Stored data
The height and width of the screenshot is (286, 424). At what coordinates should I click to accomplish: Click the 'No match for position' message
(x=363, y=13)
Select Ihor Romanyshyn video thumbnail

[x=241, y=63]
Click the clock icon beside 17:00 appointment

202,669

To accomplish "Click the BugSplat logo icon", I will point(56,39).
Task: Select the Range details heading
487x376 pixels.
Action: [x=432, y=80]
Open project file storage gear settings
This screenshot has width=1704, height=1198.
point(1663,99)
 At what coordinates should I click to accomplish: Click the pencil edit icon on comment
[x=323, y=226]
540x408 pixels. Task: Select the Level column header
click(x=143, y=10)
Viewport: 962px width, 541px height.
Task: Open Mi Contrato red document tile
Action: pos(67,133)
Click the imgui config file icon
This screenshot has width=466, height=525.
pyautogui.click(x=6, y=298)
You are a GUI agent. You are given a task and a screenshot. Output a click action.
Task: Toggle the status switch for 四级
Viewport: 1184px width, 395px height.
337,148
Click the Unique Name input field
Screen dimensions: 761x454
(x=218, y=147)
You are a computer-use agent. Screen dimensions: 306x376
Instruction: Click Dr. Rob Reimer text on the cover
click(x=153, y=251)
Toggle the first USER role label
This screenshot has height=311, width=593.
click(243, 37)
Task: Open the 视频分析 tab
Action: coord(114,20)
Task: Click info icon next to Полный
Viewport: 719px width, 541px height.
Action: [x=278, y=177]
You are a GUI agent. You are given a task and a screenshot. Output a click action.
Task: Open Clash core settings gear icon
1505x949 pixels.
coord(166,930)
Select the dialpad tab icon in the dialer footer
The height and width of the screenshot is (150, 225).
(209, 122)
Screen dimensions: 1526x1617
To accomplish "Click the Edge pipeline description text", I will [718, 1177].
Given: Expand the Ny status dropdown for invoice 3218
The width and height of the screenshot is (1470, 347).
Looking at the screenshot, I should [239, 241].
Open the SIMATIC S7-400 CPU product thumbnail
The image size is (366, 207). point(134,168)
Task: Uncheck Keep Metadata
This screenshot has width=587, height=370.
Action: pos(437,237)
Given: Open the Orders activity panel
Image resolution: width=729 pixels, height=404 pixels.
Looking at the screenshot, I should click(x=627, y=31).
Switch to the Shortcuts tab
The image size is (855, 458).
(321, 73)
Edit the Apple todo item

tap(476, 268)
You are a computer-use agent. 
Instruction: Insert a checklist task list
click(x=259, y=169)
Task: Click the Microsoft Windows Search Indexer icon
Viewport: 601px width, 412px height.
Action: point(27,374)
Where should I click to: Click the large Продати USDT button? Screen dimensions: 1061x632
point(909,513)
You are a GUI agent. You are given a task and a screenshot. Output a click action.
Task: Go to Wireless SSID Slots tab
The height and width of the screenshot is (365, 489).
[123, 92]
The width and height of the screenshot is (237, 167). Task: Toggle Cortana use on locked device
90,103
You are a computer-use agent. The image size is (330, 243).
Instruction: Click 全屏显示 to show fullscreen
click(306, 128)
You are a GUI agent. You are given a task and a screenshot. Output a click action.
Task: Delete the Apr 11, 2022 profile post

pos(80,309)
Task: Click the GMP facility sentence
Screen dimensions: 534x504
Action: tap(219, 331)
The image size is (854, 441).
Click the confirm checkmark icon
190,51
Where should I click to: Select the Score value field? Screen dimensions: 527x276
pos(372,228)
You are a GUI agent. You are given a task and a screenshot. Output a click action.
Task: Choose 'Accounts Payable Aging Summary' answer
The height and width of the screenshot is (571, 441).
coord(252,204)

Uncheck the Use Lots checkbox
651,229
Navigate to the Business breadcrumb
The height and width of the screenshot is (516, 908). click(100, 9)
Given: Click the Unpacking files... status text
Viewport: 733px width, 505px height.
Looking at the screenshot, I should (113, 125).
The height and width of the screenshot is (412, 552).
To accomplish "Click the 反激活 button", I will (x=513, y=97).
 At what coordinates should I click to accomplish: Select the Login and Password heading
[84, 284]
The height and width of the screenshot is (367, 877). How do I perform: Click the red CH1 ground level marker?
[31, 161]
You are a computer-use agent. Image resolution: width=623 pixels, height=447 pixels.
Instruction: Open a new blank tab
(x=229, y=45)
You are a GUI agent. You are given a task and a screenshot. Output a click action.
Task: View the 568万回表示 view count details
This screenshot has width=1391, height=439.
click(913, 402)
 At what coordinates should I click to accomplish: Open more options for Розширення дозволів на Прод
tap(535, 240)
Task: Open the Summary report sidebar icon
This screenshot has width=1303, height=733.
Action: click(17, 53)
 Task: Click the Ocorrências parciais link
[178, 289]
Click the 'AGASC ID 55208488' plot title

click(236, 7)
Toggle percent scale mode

WHAT YOU SHOULD DO
Rewrite all of the items above, changing every "GUI agent" to "screen assistant" and keeping everything else the same.

SOLUTION BELOW
The height and width of the screenshot is (286, 424). At what coordinates should I click to accomplish: Click the 'No match for position' message
(x=363, y=13)
Select Ihor Romanyshyn video thumbnail

[x=241, y=63]
Click the clock icon beside 17:00 appointment

202,669

To accomplish "Click the BugSplat logo icon", I will point(56,39).
Task: Select the Range details heading
487x376 pixels.
Action: [x=432, y=80]
Open project file storage gear settings
This screenshot has width=1704, height=1198.
point(1663,99)
 At what coordinates should I click to accomplish: Click the pencil edit icon on comment
[x=323, y=226]
540x408 pixels. Task: Select the Level column header
click(x=143, y=10)
Viewport: 962px width, 541px height.
Task: Open Mi Contrato red document tile
Action: pos(67,133)
Click the imgui config file icon
This screenshot has width=466, height=525.
pyautogui.click(x=6, y=298)
You are a screen assistant. You are given a task and a screenshot. Output a click action.
Task: Toggle the status switch for 四级
Viewport: 1184px width, 395px height.
337,148
Click the Unique Name input field
Screen dimensions: 761x454
(x=218, y=147)
You are a computer-use agent. Screen dimensions: 306x376
Instruction: Click Dr. Rob Reimer text on the cover
click(x=153, y=251)
Toggle the first USER role label
This screenshot has height=311, width=593.
click(243, 37)
Task: Open the 视频分析 tab
Action: coord(114,20)
Task: Click info icon next to Полный
Viewport: 719px width, 541px height.
Action: [x=278, y=177]
You are a screen assistant. You are given a task and a screenshot. Output a click action.
Task: Open Clash core settings gear icon
1505x949 pixels.
coord(166,930)
Select the dialpad tab icon in the dialer footer
The height and width of the screenshot is (150, 225).
(209, 122)
Screen dimensions: 1526x1617
To accomplish "Click the Edge pipeline description text", I will [718, 1177].
Given: Expand the Ny status dropdown for invoice 3218
The width and height of the screenshot is (1470, 347).
Looking at the screenshot, I should [239, 241].
Open the SIMATIC S7-400 CPU product thumbnail
The image size is (366, 207). point(134,168)
Task: Uncheck Keep Metadata
This screenshot has width=587, height=370.
Action: pos(437,237)
Given: Open the Orders activity panel
Image resolution: width=729 pixels, height=404 pixels.
Looking at the screenshot, I should click(x=627, y=31).
Switch to the Shortcuts tab
The image size is (855, 458).
(321, 73)
Edit the Apple todo item

tap(476, 268)
You are a computer-use agent. 
Instruction: Insert a checklist task list
click(x=259, y=169)
Task: Click the Microsoft Windows Search Indexer icon
Viewport: 601px width, 412px height.
Action: point(27,374)
Where should I click to: Click the large Продати USDT button? Screen dimensions: 1061x632
point(909,513)
You are a screen assistant. You are given a task and a screenshot. Output a click action.
Task: Go to Wireless SSID Slots tab
The height and width of the screenshot is (365, 489).
[123, 92]
The width and height of the screenshot is (237, 167). Task: Toggle Cortana use on locked device
90,103
You are a computer-use agent. The image size is (330, 243).
Instruction: Click 全屏显示 to show fullscreen
click(306, 128)
You are a screen assistant. You are given a task and a screenshot. Output a click action.
Task: Delete the Apr 11, 2022 profile post

pos(80,309)
Task: Click the GMP facility sentence
Screen dimensions: 534x504
Action: tap(219, 331)
The image size is (854, 441).
Click the confirm checkmark icon
190,51
Where should I click to: Select the Score value field? Screen dimensions: 527x276
pos(372,228)
You are a screen assistant. You are given a task and a screenshot. Output a click action.
Task: Choose 'Accounts Payable Aging Summary' answer
The height and width of the screenshot is (571, 441).
coord(252,204)

Uncheck the Use Lots checkbox
651,229
Navigate to the Business breadcrumb
The height and width of the screenshot is (516, 908). click(100, 9)
Given: Click the Unpacking files... status text
Viewport: 733px width, 505px height.
Looking at the screenshot, I should (113, 125).
The height and width of the screenshot is (412, 552).
To accomplish "Click the 反激活 button", I will (x=513, y=97).
 At what coordinates should I click to accomplish: Select the Login and Password heading
[84, 284]
The height and width of the screenshot is (367, 877). How do I perform: Click the red CH1 ground level marker?
[31, 161]
You are a computer-use agent. Image resolution: width=623 pixels, height=447 pixels.
Instruction: Open a new blank tab
(x=229, y=45)
You are a screen assistant. You are given a task and a screenshot. Output a click action.
Task: View the 568万回表示 view count details
This screenshot has width=1391, height=439.
click(913, 402)
 At what coordinates should I click to accomplish: Open more options for Розширення дозволів на Прод
tap(535, 240)
Task: Open the Summary report sidebar icon
This screenshot has width=1303, height=733.
Action: click(17, 53)
 Task: Click the Ocorrências parciais link
[178, 289]
Click the 'AGASC ID 55208488' plot title

click(236, 7)
Toggle percent scale mode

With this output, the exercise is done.